_What is expected_. Copy out each line of the material that includes the word "computer".

# # # #

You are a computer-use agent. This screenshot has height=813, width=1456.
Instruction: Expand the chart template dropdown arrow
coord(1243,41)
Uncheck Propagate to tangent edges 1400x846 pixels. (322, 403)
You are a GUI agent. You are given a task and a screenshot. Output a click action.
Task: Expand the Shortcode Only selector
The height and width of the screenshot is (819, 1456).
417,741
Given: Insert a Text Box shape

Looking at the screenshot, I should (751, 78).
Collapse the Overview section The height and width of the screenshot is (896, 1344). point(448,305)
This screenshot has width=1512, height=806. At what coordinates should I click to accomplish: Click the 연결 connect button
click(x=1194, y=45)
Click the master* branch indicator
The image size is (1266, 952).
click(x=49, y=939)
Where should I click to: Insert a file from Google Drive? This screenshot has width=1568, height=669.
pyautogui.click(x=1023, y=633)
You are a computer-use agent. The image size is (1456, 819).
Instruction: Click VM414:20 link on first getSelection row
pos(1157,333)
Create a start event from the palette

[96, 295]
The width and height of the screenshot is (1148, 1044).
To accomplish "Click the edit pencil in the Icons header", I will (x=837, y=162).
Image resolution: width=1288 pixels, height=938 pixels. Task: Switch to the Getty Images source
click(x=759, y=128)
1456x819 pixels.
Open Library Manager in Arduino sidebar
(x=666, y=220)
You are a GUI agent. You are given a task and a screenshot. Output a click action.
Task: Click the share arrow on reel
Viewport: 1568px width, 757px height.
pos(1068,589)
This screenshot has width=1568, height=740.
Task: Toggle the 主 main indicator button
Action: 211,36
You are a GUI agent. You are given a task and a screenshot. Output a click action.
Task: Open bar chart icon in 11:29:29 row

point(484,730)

# # # #

_Answer_.
You are a computer-use agent. This screenshot has height=813, width=1456.
You are a computer-use agent. The image size is (1456, 819).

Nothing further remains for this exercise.